The aim of our study was to develop a magnetic resonance (MR)‐compatible in vitro model containing freshly isolated rat hepatocytes to study the transport of hepatobiliary contrast agents (CA) by MR imaging (MRI). We set up a perfusion system including a perfusion circuit, a heating device, an oxygenator, and a hollow fiber bioreactor (HFB). The role of the porosity and surface of the hollow fiber (HF) as well as the perfusate flow rate applied on the diffusion of CAs and O 2 was determined. Hepatocytes were isolated and injected in the extracapillary space of the HFB (4 × 10 7 cells/mL). The hepatocyte HFB was perfused with an extracellular CA, gadopentetate dimeglumine (Gd‐DTPA), and gadobenate dimeglumine (Gd‐BOPTA), which also enters into hepatocytes.
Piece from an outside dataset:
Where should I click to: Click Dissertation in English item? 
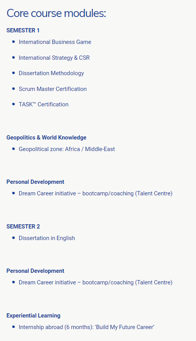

The HFB was imaged in the MR room using a dynamic T 1 ‐weighed sequence. No adsorption of CAs was detected in the perfusion system without hepatocytes. The use of a membrane with a high porosity (0.5 μm) and surface (420 cm 2 ), and a high flow rate perfusion (100 mL/min) resulted in a rapid filling of the HFB with CAs. The cellular viability of hepatocytes in the HFB was greater than 85% and the O 2 consumption was maintained over the experimental period. The kinetics of MR signal intensity (SI) clearly showed the different behavior of Gd‐BOPTA that enters into hepatocytes and Gd‐DTPA that remains extracellular. Thus, these results show that our newly developed in vitro model is an interesting tool to investigate the transport kinetics of hepatobiliary CAs by measuring the MR SI over time. © 2004 Wiley Periodicals, Inc.